THE PROBLEM:
Rewrite the listing from the line with "This screenshot has height=784, width=1519." to the line with "(x=111, y=190)" as a numbered list, leaving out any blank lines.

LISTING:
----------

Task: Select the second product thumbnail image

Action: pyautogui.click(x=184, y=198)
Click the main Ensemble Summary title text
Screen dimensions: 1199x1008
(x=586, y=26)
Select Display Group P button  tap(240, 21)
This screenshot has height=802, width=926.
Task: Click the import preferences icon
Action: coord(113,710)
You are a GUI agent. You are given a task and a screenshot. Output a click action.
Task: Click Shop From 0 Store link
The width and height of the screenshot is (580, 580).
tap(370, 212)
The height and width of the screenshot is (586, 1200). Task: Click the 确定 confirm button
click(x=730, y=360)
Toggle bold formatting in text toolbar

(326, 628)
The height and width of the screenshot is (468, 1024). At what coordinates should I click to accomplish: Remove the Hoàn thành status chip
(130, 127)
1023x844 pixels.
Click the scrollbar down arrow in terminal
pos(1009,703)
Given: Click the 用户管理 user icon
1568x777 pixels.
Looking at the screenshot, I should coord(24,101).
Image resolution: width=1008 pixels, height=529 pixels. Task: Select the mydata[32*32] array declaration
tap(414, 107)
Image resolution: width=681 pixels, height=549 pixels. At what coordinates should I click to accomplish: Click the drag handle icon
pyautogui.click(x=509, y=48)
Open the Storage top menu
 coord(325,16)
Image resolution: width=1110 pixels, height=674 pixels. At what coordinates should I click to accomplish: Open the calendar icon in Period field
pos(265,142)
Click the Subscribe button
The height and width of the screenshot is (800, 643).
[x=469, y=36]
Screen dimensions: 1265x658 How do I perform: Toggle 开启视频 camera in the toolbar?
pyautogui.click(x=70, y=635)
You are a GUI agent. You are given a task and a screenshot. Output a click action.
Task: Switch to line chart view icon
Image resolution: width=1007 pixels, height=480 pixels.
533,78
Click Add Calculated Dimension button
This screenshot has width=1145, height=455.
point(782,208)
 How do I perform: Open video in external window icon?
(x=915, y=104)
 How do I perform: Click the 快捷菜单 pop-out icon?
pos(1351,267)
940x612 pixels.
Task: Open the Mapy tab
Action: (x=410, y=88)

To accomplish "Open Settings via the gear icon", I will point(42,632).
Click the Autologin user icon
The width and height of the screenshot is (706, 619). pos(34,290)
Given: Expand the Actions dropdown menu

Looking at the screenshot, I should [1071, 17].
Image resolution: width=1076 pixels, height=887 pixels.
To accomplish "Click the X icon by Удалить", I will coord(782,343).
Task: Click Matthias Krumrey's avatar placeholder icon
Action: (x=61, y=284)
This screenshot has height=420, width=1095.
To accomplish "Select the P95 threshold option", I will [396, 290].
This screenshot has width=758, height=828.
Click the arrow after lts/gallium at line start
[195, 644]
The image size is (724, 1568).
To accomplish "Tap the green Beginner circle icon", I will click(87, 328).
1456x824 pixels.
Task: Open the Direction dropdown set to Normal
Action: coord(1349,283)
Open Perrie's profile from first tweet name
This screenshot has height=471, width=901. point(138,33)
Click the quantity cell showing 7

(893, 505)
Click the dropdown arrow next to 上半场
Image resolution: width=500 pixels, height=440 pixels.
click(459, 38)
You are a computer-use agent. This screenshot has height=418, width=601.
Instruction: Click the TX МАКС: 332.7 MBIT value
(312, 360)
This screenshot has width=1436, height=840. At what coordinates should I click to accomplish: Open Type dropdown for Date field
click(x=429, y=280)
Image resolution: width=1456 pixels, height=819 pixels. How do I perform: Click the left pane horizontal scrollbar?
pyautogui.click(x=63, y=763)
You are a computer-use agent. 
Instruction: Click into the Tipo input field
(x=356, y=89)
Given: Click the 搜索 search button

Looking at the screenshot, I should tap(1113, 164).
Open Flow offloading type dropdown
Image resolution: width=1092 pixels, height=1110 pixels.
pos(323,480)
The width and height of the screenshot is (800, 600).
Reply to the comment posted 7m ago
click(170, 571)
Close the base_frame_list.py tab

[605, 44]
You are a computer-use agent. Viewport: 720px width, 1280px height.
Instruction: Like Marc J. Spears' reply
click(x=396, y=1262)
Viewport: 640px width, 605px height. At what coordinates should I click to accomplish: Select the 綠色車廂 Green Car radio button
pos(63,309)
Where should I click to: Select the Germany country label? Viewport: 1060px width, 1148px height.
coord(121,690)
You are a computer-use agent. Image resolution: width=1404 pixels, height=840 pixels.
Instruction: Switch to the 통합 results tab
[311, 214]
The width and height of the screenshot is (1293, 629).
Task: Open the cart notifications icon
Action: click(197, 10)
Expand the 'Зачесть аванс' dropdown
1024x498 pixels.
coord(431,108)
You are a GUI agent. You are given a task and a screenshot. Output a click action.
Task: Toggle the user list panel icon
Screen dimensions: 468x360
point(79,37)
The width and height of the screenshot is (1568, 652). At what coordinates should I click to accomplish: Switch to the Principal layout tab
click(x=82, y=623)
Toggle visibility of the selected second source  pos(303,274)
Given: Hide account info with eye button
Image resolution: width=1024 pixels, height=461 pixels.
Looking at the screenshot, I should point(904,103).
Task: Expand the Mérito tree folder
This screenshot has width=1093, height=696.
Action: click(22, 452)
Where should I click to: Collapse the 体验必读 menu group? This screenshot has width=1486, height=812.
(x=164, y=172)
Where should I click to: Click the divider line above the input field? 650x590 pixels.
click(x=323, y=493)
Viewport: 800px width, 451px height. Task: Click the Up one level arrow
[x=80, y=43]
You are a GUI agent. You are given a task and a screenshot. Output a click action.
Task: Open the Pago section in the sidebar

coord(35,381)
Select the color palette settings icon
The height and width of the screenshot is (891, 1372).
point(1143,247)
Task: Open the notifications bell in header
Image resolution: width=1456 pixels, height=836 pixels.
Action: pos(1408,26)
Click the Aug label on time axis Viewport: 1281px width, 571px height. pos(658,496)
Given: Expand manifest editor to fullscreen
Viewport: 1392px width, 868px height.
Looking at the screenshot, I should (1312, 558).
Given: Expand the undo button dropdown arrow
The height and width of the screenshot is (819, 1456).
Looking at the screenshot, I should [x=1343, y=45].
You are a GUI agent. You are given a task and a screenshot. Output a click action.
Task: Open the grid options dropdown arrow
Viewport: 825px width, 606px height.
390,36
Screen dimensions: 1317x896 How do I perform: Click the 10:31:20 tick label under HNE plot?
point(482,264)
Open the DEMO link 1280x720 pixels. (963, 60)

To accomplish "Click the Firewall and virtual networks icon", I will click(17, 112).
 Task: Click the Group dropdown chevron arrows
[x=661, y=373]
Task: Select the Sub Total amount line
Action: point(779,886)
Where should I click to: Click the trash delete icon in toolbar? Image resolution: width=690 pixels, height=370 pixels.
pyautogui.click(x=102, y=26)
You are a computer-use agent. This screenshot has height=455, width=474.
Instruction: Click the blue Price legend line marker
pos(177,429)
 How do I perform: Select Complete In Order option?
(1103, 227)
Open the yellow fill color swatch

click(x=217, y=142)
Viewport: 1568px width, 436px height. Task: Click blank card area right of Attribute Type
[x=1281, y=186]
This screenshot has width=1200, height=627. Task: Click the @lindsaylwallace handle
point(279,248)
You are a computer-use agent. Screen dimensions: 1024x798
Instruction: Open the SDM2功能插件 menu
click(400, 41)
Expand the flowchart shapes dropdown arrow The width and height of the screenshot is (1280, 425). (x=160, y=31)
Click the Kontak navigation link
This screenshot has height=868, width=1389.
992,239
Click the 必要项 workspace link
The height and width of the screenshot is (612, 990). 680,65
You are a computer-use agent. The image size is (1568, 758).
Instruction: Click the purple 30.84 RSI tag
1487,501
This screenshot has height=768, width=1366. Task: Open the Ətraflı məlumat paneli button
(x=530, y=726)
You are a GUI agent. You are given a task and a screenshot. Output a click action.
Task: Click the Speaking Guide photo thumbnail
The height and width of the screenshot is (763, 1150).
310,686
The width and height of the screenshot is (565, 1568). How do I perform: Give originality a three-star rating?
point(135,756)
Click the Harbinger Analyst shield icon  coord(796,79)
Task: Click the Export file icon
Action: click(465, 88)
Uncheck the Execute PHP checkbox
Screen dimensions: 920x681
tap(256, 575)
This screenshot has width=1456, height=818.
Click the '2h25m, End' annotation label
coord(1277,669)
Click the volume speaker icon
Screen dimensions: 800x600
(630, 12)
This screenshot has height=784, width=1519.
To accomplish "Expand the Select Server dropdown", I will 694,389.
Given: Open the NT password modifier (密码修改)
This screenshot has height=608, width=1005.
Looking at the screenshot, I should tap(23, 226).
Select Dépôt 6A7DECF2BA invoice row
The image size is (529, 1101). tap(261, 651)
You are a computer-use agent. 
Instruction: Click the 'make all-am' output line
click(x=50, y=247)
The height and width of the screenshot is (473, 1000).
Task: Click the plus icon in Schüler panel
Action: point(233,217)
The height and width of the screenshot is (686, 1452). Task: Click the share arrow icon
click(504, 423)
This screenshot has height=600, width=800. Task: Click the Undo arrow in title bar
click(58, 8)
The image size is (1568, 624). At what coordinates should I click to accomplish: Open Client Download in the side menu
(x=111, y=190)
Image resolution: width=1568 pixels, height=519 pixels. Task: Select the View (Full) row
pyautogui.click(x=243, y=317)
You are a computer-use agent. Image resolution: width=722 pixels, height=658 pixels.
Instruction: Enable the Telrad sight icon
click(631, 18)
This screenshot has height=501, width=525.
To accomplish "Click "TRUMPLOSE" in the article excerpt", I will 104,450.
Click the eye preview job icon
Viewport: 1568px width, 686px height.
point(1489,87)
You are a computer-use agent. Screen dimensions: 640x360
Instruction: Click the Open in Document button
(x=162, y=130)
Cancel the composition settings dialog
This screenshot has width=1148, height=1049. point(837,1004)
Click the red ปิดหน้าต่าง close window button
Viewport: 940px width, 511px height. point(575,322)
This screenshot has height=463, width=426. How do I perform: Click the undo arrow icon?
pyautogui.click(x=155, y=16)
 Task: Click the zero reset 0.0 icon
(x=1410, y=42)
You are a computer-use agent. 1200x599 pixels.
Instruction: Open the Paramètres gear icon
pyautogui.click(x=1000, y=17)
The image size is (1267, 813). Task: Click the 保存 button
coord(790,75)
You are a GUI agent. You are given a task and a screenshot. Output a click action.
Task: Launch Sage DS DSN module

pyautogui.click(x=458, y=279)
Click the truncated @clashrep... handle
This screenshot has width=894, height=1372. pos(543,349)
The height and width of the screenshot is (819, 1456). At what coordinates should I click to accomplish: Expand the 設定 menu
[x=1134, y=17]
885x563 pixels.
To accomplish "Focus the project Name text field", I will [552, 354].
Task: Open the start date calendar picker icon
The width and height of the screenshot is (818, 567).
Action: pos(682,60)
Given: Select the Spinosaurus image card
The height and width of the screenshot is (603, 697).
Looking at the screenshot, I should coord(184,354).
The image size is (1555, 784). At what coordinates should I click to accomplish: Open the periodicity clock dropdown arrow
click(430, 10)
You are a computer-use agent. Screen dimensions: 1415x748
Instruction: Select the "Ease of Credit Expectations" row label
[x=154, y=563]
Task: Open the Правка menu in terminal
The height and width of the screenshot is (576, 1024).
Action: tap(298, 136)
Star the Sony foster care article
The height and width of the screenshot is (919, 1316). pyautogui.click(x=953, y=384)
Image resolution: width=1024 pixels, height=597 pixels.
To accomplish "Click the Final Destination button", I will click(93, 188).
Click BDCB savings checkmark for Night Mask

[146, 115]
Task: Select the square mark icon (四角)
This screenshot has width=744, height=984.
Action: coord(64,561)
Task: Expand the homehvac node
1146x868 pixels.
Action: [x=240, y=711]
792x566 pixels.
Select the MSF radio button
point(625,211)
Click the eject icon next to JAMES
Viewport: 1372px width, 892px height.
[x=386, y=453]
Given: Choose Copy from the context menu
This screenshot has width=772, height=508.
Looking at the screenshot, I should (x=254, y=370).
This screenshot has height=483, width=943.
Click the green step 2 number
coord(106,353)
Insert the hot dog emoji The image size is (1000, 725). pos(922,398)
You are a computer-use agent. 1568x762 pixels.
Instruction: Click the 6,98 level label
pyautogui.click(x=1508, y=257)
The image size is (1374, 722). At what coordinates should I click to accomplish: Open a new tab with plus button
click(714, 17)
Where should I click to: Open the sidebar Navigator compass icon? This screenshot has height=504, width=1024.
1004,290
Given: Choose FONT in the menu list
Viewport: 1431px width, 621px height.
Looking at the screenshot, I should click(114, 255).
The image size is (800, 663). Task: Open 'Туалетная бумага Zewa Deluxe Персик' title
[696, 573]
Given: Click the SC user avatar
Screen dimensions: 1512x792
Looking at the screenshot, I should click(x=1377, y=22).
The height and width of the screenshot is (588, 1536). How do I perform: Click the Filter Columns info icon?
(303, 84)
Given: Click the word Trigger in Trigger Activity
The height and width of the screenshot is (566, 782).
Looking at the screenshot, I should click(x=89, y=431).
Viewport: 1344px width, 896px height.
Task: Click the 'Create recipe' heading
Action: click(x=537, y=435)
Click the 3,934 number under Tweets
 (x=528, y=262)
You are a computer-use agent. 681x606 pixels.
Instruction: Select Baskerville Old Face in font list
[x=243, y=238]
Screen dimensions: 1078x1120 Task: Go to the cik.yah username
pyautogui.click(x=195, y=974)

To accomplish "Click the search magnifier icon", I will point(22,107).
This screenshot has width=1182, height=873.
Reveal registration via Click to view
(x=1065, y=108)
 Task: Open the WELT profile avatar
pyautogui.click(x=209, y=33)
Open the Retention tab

----------

FINAL ANSWER:
1. This screenshot has height=784, width=1519.
2. To accomplish "Expand the Select Server dropdown", I will 694,389.
3. Given: Open the NT password modifier (密码修改)
4. This screenshot has height=608, width=1005.
5. Looking at the screenshot, I should tap(23, 226).
6. Select Dépôt 6A7DECF2BA invoice row
7. The image size is (529, 1101). tap(261, 651)
8. You are a computer-use agent. 
9. Instruction: Click the 'make all-am' output line
10. click(x=50, y=247)
11. The height and width of the screenshot is (473, 1000).
12. Task: Click the plus icon in Schüler panel
13. Action: point(233,217)
14. The height and width of the screenshot is (686, 1452). Task: Click the share arrow icon
15. click(504, 423)
16. This screenshot has height=600, width=800. Task: Click the Undo arrow in title bar
17. click(58, 8)
18. The image size is (1568, 624). At what coordinates should I click to accomplish: Open Client Download in the side menu
19. (x=111, y=190)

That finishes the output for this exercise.